The (bicameral, bipartisan) bill was introduced in February, and, with just a few weeks before the three-month deadline expired, it was an uphill battle to get it passed. Because of the partisan divide on Capitol Hill, neither side could come up with an agreement on how to offset the projected costs.
Q. If the SGR is repealed permanently, how much does it really save compared with the cost of annual patches?
A. Budget estimates are a moving target because they are regularly updated by the Congressional Budget Office. During the past 12 years, the cost of the temporary patches is more than $160 billion. The cost of a permanent repeal was estimated at about $138 billion, and the current patch is costing an estimated $22.5 billion.
Sen. Ron Wyden, D-Ore., who chairs the Senate Finance Committee and supported repeal of SGR, said the permanent repeal would cost as much as the previous 16 patches.
Q. What is wrong with simply applying an annual one-year patch? How do physicians handle it?

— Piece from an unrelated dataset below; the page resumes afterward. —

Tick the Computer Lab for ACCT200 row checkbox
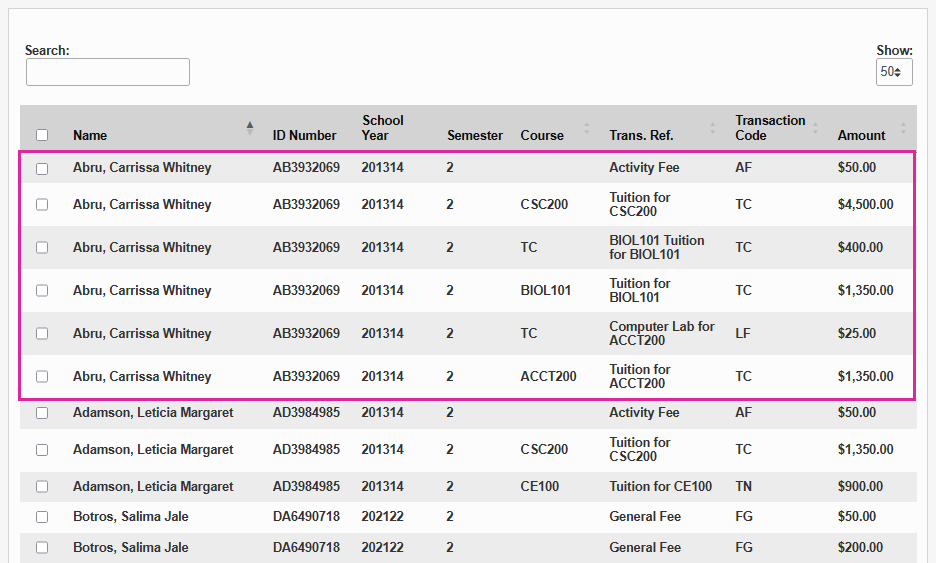 (x=42, y=334)
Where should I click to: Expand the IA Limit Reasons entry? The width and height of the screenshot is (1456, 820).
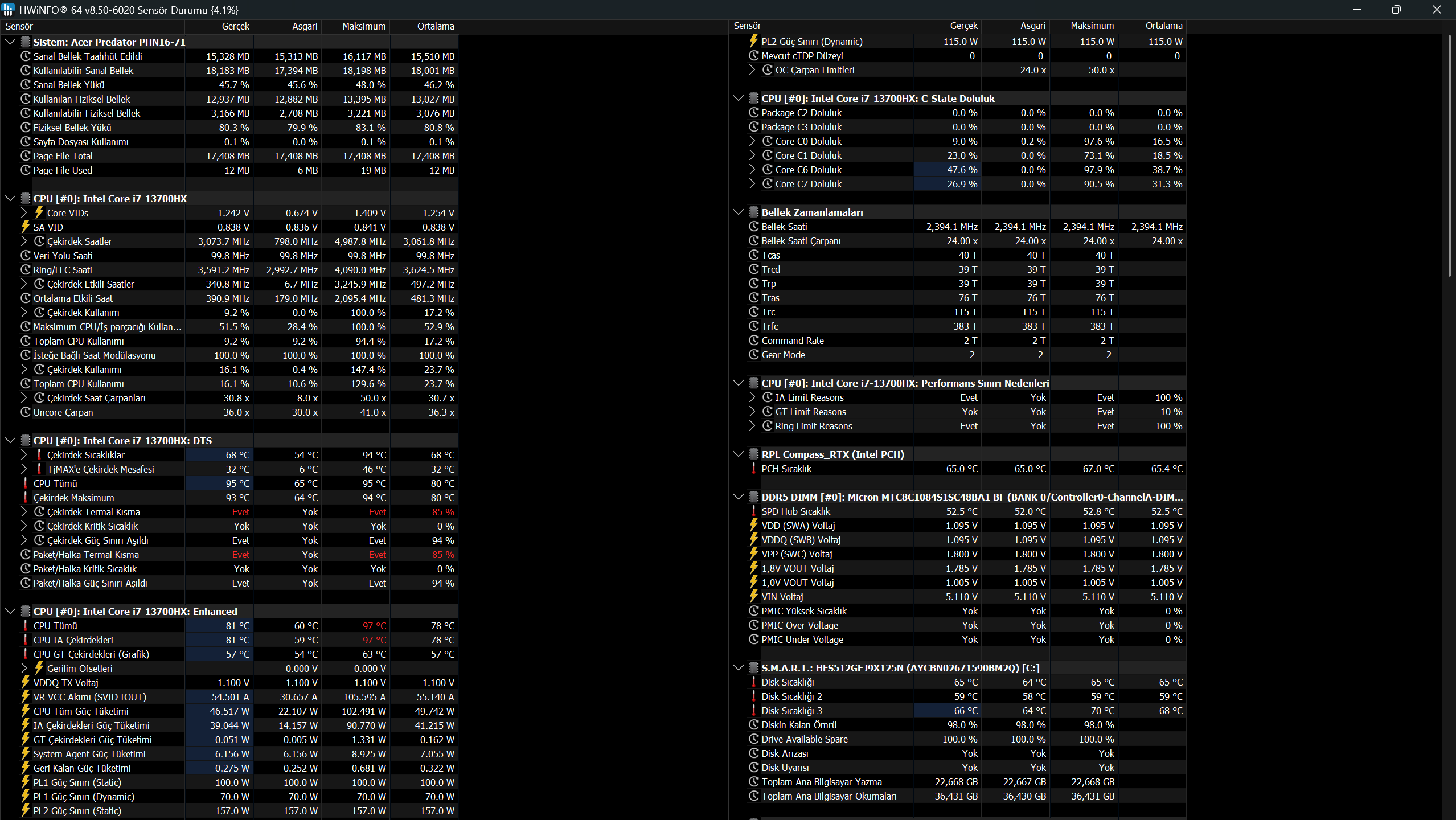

A. An annual cycle of one-year patches makes it difficult for many primary care physicians, especially ones working in smaller practices, to manage their office long term. If the physician treats a large portion of Medicare patients, she cannot anticipate her operating costs if Medicare payments are undecided from year to year.
Furthermore, it is really difficult to think about making investments in practice transformation when the future of reimbursement remains uncertain. Will we move away from fee-for-service or won't we? And how fast will it happen?
In such a scenario, how does a physician know whether she has the budget in a year or two to hire another nurse or a practice manager? A physician cannot make any long-term decisions about the practice.
Q. Is it possible that the House and Senate could pass the current SGR repeal bill before the March 31, 2015, deadline?
A. The current deadline was established so lawmakers would not have to deal with the issue until after the mid-term elections, so I would not count on it. However, the original legislation (H.R. 4015 and S. 2000) remains in play until the end of the current session of Congress, which would be in the fall of 2014. It is conceivable that the leadership could bring either bill up for a floor vote if there is an agreement on how to pay for it.
Q. Could the SGR be repealed next year or are annual patches something that physicians will have to live with indefinitely?
A. From a political perspective, it is easy to be skeptical about the long-term prospects for permanent repeal. With the mid-term elections upcoming and the 2016 presidential elections closer than we think, achieving a bipartisan agreement on spending cuts to offset the cost of a permanent SGR repeal is a lot to ask. That does not mean the bill could not be revisited later this year or next.
On the brighter side, the latest efforts to introduce a bipartisan bill repealing the SGR indicate that it is one of the few issues that enjoys wide support among Democrats and Republicans and could be adopted by both chambers and eventually signed by the president.